**Brief**.
Copy out the items below, swapping every "dropdown" for "drop-down list" and keeping all other text the same.

-- START OF Entries provided --

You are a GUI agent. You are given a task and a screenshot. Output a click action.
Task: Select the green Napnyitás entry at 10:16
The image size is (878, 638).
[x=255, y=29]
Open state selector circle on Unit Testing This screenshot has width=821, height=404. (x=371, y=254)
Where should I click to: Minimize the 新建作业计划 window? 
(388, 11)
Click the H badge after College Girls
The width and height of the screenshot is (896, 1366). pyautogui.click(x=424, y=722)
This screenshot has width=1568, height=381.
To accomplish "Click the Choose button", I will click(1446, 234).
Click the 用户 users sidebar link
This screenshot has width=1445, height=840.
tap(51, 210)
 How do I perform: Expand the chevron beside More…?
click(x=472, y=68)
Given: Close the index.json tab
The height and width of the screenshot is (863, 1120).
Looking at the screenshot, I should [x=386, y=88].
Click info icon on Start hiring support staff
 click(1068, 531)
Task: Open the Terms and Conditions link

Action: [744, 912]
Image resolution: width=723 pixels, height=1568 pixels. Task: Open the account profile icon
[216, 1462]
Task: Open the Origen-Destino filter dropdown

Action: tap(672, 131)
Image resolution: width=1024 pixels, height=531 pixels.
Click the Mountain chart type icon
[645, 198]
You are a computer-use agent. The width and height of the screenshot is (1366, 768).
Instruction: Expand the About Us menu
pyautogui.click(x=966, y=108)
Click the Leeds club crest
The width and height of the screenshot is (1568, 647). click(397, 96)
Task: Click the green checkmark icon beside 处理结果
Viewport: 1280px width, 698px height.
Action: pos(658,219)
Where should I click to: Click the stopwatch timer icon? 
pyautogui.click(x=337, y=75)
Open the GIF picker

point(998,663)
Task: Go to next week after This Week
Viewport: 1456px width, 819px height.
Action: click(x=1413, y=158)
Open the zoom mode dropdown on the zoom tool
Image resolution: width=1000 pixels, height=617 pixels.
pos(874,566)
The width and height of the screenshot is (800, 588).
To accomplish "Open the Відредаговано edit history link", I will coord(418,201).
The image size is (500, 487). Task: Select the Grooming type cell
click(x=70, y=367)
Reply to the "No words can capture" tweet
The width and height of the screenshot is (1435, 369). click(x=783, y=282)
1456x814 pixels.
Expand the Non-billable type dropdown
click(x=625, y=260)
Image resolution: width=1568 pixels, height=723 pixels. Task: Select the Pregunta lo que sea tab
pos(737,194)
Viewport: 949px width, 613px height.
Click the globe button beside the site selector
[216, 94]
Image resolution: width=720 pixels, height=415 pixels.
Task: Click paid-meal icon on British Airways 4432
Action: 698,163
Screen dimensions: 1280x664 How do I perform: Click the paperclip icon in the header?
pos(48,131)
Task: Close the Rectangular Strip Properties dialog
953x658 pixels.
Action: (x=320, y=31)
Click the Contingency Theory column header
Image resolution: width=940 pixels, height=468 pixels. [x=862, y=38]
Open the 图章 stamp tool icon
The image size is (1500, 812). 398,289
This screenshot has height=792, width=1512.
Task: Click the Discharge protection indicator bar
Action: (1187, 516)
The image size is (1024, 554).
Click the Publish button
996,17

-- END OF Entries provided --

**Solution to this problem**.
You are a GUI agent. You are given a task and a screenshot. Output a click action.
Task: Select the green Napnyitás entry at 10:16
The image size is (878, 638).
[x=255, y=29]
Open state selector circle on Unit Testing This screenshot has width=821, height=404. (x=371, y=254)
Where should I click to: Minimize the 新建作业计划 window? 
(388, 11)
Click the H badge after College Girls
The width and height of the screenshot is (896, 1366). pyautogui.click(x=424, y=722)
This screenshot has width=1568, height=381.
To accomplish "Click the Choose button", I will click(1446, 234).
Click the 用户 users sidebar link
This screenshot has width=1445, height=840.
tap(51, 210)
 How do I perform: Expand the chevron beside More…?
click(x=472, y=68)
Given: Close the index.json tab
The height and width of the screenshot is (863, 1120).
Looking at the screenshot, I should [x=386, y=88].
Click info icon on Start hiring support staff
 click(1068, 531)
Task: Open the Terms and Conditions link

Action: [744, 912]
Image resolution: width=723 pixels, height=1568 pixels. Task: Open the account profile icon
[216, 1462]
Task: Open the Origen-Destino filter drop-down list

Action: tap(672, 131)
Image resolution: width=1024 pixels, height=531 pixels.
Click the Mountain chart type icon
[645, 198]
You are a computer-use agent. The width and height of the screenshot is (1366, 768).
Instruction: Expand the About Us menu
pyautogui.click(x=966, y=108)
Click the Leeds club crest
The width and height of the screenshot is (1568, 647). click(397, 96)
Task: Click the green checkmark icon beside 处理结果
Viewport: 1280px width, 698px height.
Action: pos(658,219)
Where should I click to: Click the stopwatch timer icon? 
pyautogui.click(x=337, y=75)
Open the GIF picker

point(998,663)
Task: Go to next week after This Week
Viewport: 1456px width, 819px height.
Action: click(x=1413, y=158)
Open the zoom mode drop-down list on the zoom tool
Image resolution: width=1000 pixels, height=617 pixels.
pos(874,566)
The width and height of the screenshot is (800, 588).
To accomplish "Open the Відредаговано edit history link", I will coord(418,201).
The image size is (500, 487). Task: Select the Grooming type cell
click(x=70, y=367)
Reply to the "No words can capture" tweet
The width and height of the screenshot is (1435, 369). click(x=783, y=282)
1456x814 pixels.
Expand the Non-billable type drop-down list
click(x=625, y=260)
Image resolution: width=1568 pixels, height=723 pixels. Task: Select the Pregunta lo que sea tab
pos(737,194)
Viewport: 949px width, 613px height.
Click the globe button beside the site selector
[216, 94]
Image resolution: width=720 pixels, height=415 pixels.
Task: Click paid-meal icon on British Airways 4432
Action: 698,163
Screen dimensions: 1280x664 How do I perform: Click the paperclip icon in the header?
pos(48,131)
Task: Close the Rectangular Strip Properties dialog
953x658 pixels.
Action: (x=320, y=31)
Click the Contingency Theory column header
Image resolution: width=940 pixels, height=468 pixels. [x=862, y=38]
Open the 图章 stamp tool icon
The image size is (1500, 812). 398,289
This screenshot has height=792, width=1512.
Task: Click the Discharge protection indicator bar
Action: (1187, 516)
The image size is (1024, 554).
Click the Publish button
996,17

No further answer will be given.